One or more of the steps (a) to (f) may be performed in a different order.

The geological formation may be a shale formation or other geological formation. In particular, the geological formation may be a ductile formation which can creep under load applied by overlying formations for example into a wellbore drilled through the ductile formation. The method may include indentifying a geological formation that may be capable of providing an annular seal.

Step (e) may include performing a pressure test in the first wellbore. Performing the pressure test may include pumping fluid into the first wellbore to increase pressure in the first wellbore to above at least a maximum predetermined pressure. The maximum predetermined pressure may be the maximum expected pressure to which the seal could be exposed to by well fluids. Typically, fluid may be pumped to a pressure that exceeds the maximum expected pressure that well fluids would be able to apply to the annular seal.
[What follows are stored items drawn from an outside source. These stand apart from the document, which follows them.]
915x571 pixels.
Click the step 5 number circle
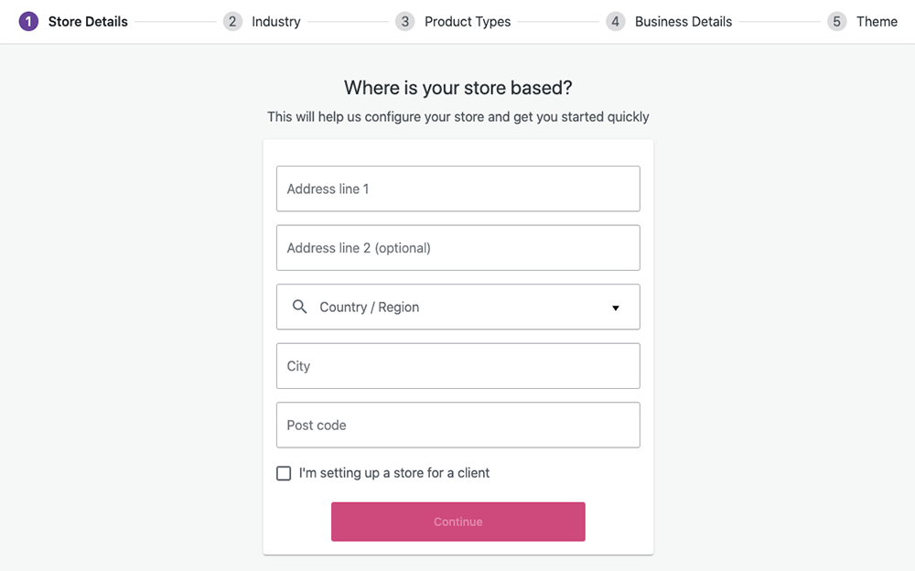point(837,22)
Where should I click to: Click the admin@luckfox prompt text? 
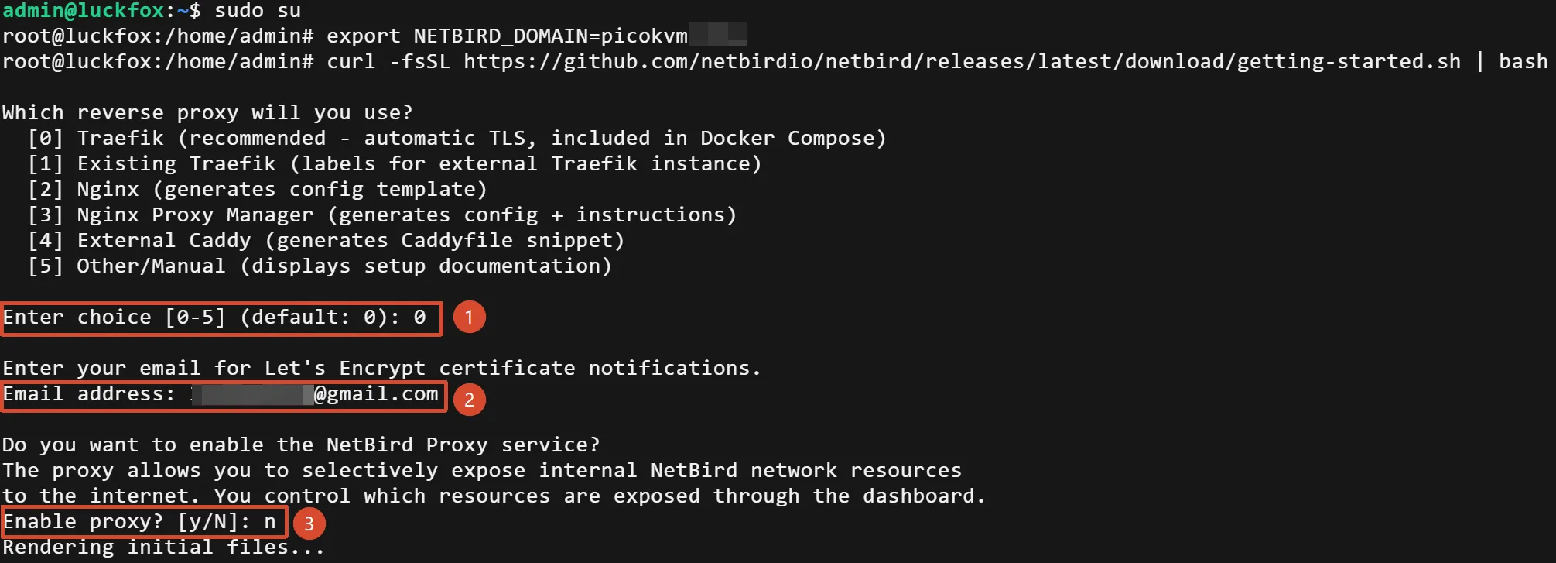click(84, 11)
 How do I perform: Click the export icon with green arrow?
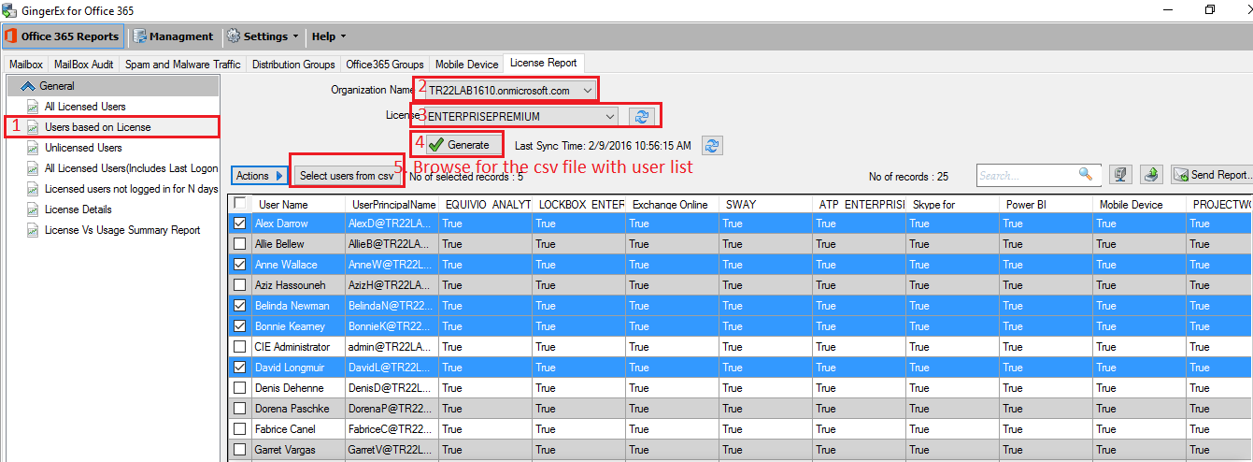1153,175
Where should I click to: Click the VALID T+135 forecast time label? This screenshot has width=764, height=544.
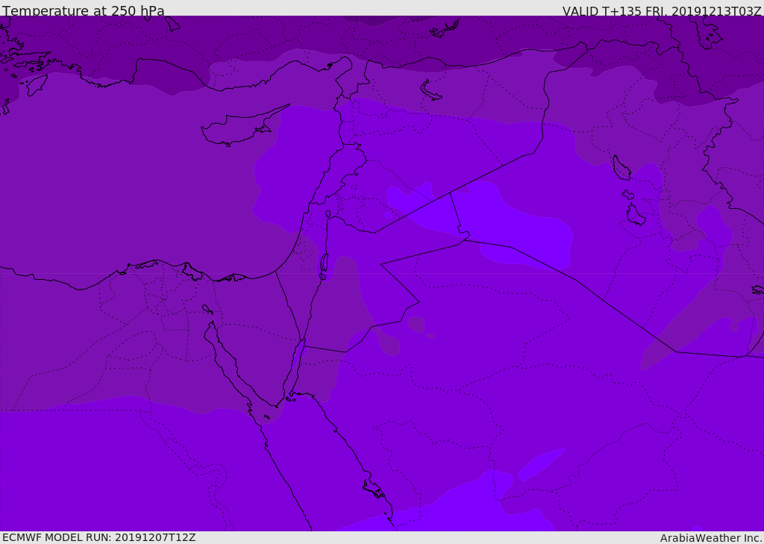662,10
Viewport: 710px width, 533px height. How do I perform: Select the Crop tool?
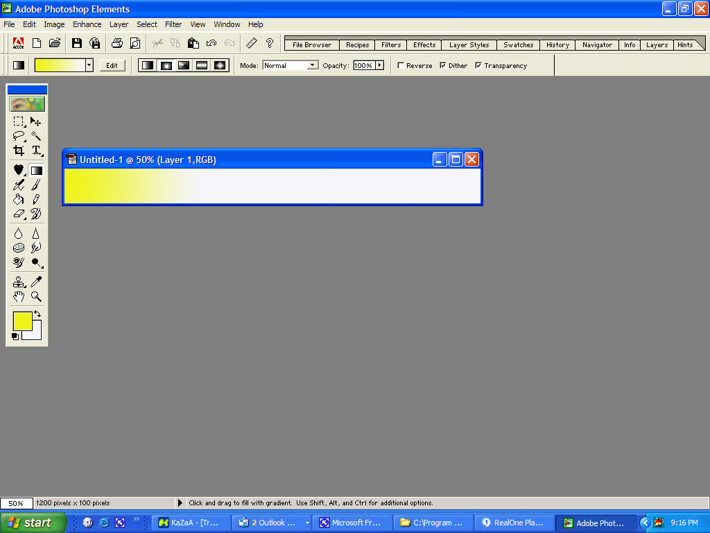tap(19, 151)
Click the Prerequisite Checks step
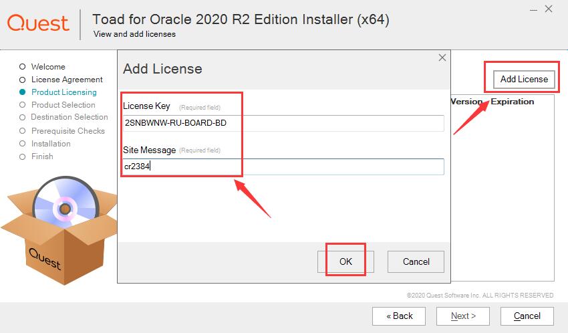 pos(67,131)
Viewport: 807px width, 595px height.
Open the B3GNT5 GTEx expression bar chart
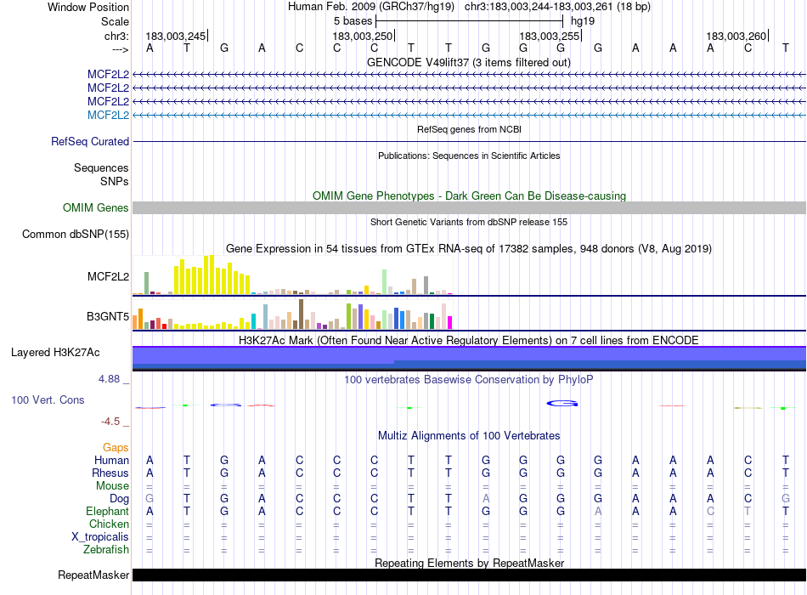[293, 315]
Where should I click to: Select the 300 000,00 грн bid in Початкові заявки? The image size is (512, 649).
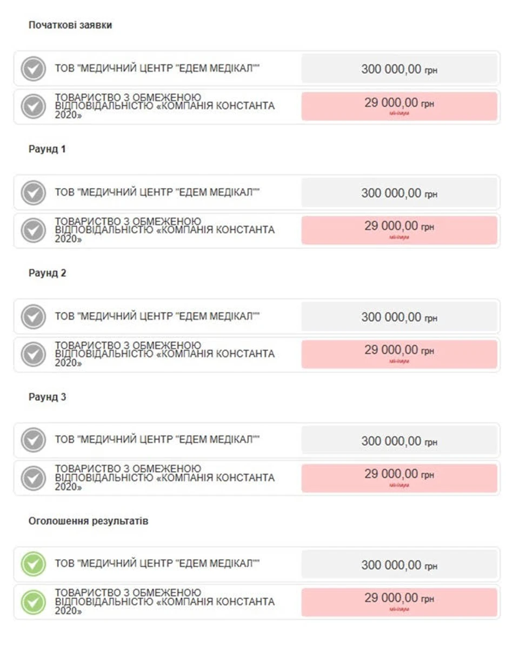[x=399, y=69]

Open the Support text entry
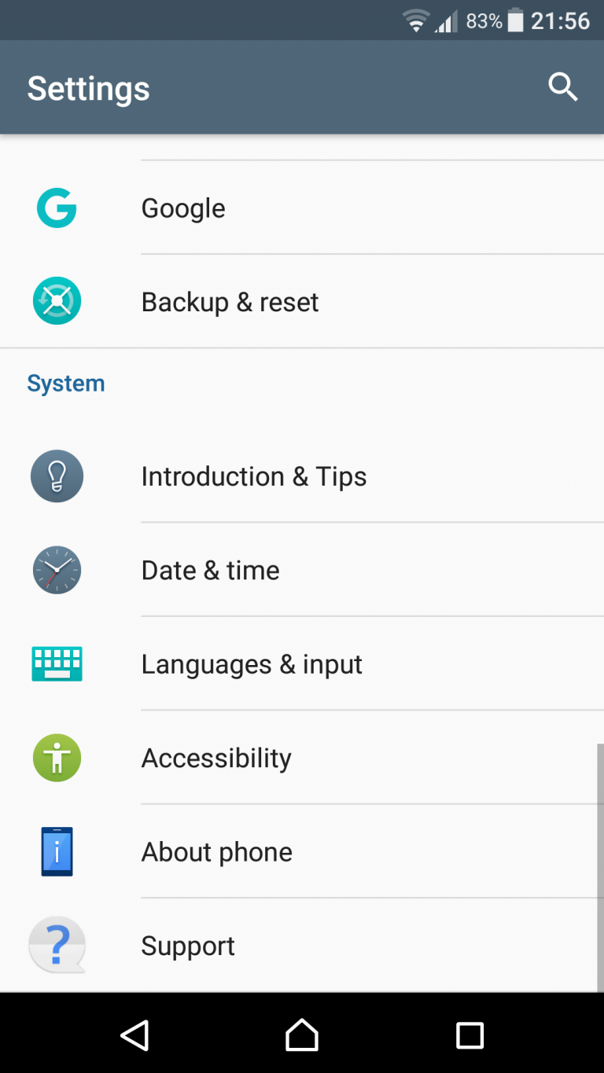coord(188,946)
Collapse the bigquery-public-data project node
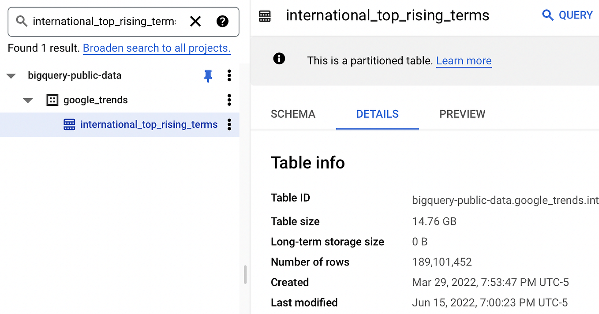Image resolution: width=599 pixels, height=314 pixels. click(11, 75)
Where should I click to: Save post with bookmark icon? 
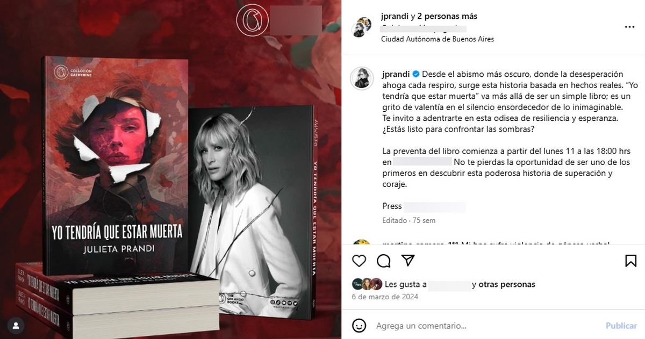(630, 261)
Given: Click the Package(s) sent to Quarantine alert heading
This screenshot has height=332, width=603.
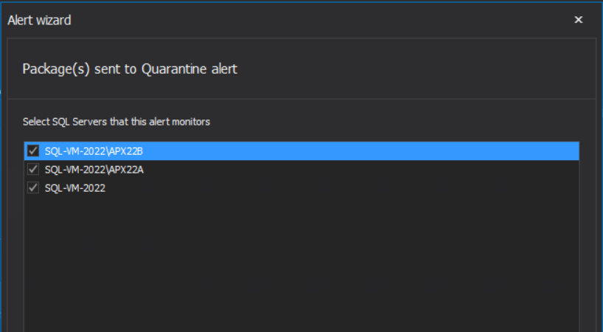Looking at the screenshot, I should (130, 69).
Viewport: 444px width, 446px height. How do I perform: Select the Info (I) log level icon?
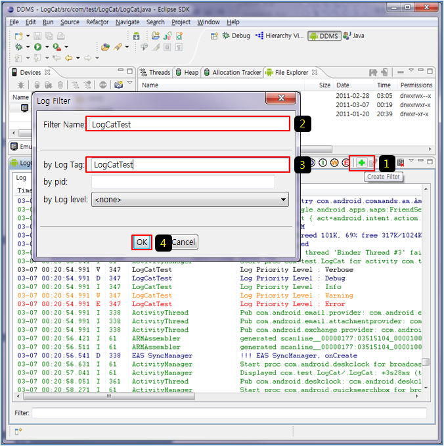point(322,162)
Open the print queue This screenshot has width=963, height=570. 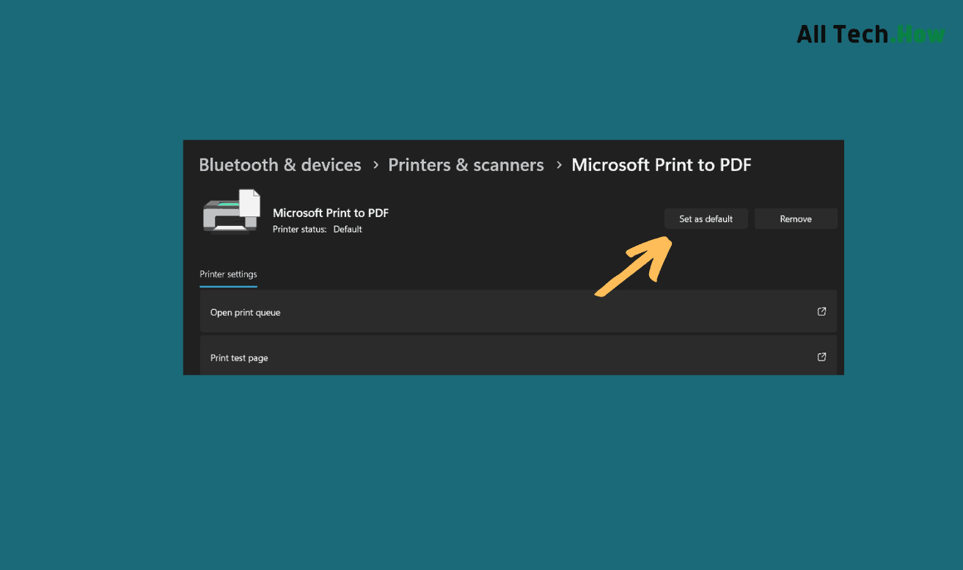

Performing the pressure test may include perforating the first lining tubing section. The pressure test may include determining whether there is fluid flow across the geological formation which provides the annular seal in the first wellbore. The pressure test may include measuring pressure in the wellbore and/or in the annulus on a first and/or second side of the formation, e.g., above and/or below the geological formation. In particular, the pressure test may include pressurising fluid in the first wellbore on a first side of the formation and may include measuring and/or monitoring fluid pressure on a second, opposite side of the formation. Thus, it is possible to check that there is no pressure or flow transmitted through the annular seal.

Performing the pressure test may include measuring a fracture pressure or leak off pressure for the geological formation.

The step of performing the pressure test in the first wellbore may include estimating an expected strength of the formation from reservoir models and may include comparing results from the pressure test with the estimated expected strength to verify that the formation provides an effective annular seal around the first lining tubing section. The pressure test may include comparing the fracture pressure with the estimated expected strength to determine that the geological formation forms an effective annular seal around the first lining tubing section.

The seal test may be an extended leak off test.

Step (e) may include performing an inflow test in order to prove that the formation provides effective annular seal.

The first and/or second response data may include variable density log (VDL) data obtained by running a wellbore tool in the form of a cement bond logging tool in the first and/or second wellbores. The first and/or second response data may include cement bond log (CBL) data obtained by running a wellbore tool in the form of a cement bond logging tool in the first and/or second wellbores.

The at least one wellbore tool may include a radially segmented cement bond logging tool, and the first and/or second response data may be obtained by running the radially segmented cement bond logging tool. Such a radially segmented cement bond logging tool may be provided with measurement pads adapted to be biased, e.g., by a spring, against the lining tubing, and/or adapted to perform multiple measurements at different azimuths.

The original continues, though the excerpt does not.